Mi Teleférico opens up, from a condor’s perspective, an entire city, from football stadia to cemeteries to churches, parks and plazas. It provides an unobtrusive angle on the world of the cholas – the mestizo women dressed in bowlers and tiered skirts who sell snacks such as salteñas (pasties), clothes, fresh fruit and veg and sweets on the narrow pavements. It affords a self-satisfied godlike gaze over the stalled traffic that clogs La Paz’s sinuous highways.
Gliding through the sky at a steady 11mph, it allows plenty of time to survey the city’s mountainous bowl and the lunar rock formations that lie around the rim like invading Aymara warriors. It also hints at the social fissures. The Green line, from the upscale and (relatively speaking) low-altitude Zona Sud, passes over a ridge topped by smart, high-walled modern houses.
“They were none too pleased about the opening of the line,” explains local guide, Grace. “Some people have even moved away and left their houses vacant.”
Perhaps it’s this kind of nimbyism that has kept similar transit systems out of other hilly cities – Los Angeles, say, or Edinburgh.
I enjoy the riding as much as the arriving. The yellow line takes me to Sopocachi, a convivial neighbourhood of restaurants, low-slung houses and little bars.

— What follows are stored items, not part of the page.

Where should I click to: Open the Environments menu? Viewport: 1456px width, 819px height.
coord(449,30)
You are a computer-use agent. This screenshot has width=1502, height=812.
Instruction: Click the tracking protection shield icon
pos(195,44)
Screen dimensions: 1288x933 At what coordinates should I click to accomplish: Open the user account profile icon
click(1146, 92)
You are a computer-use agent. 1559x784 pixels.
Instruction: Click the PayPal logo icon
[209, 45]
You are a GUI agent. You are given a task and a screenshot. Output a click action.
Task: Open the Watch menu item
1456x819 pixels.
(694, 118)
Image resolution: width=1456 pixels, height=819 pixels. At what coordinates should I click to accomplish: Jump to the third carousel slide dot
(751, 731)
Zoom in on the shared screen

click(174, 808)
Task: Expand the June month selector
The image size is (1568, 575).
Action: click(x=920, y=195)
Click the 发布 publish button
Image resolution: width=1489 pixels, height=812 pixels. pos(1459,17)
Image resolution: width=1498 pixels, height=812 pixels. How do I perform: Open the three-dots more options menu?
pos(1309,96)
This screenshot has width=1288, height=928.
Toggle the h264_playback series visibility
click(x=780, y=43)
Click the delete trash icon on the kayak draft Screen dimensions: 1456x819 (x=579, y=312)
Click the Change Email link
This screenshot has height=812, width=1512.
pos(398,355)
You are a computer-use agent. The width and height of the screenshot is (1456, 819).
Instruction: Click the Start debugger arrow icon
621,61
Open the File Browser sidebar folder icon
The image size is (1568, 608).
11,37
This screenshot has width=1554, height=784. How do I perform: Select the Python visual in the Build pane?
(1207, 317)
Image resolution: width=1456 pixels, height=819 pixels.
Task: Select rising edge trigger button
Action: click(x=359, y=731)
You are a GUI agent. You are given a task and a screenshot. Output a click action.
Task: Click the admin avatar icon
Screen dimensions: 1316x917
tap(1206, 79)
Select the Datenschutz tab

The White line, opened in March by president Evo Morales – with an offering to the Pachamama or indigenous “earth mother” – goes to Miraflores, a sometime fruit-growing area turned densely populated barrio. The Blue line hops from Avenida del Libertador – or Chuqui Apu (all 39 cable-car stations have an Ayamara as well as a Spanish name) – to the fascinating historic centre, the highest part of La Paz proper.
If that’s not high enough for you, try the new Purple line. It stops only once as it whisks me in 8 minutes from downtown to El Alto – 400+ metres (1300+ feet) higher. Formerly a suburb, El Alto is now a city in its own right, home to almost a million people. The new fast track up means backpackers can get to the international airport for pennies. I’d strongly recommend everyone riding up to see Freddy Mamani’s Power Rangers-inspired “cholet” tower blocks – pitched as New Andean architecture – that have been making news in recent years.
In Medellín, Colombia, I’d seen how a cable-car system can have a transformative effect on a city. Residents of marginal areas – usually high places, where land is cheaper and/or less firm – suddenly have easy access to the main centre, and to jobs. They can commute without taking a series of buses or getting up at 4am.
La Paz is the same, but on a massive scale.
“Paceños are really proud of the teleférico,” says Grace. “People travel from El Alto down to the south as tourists, and middle-class people go in the opposite direction. At first, it seemed strange, but the cable-cars make it natural to travel together, to mix more.”
It’s not only the price of the tickets. The quiet up there in the heavens is soothing. The astonishing frequency of services – I counted a gondola arriving every 15 seconds – makes all my years waiting Godot-like for the Tube and rural buses seem like some kind of undue punishment.
But, actually, the cable-car makes all other forms of public transport seem obsolete, as well as very boring – rather as La Paz, shimmering and sprawling beneath snow-capped Mount Illimani, makes megarich London or megasized Beijing, seem rather dull.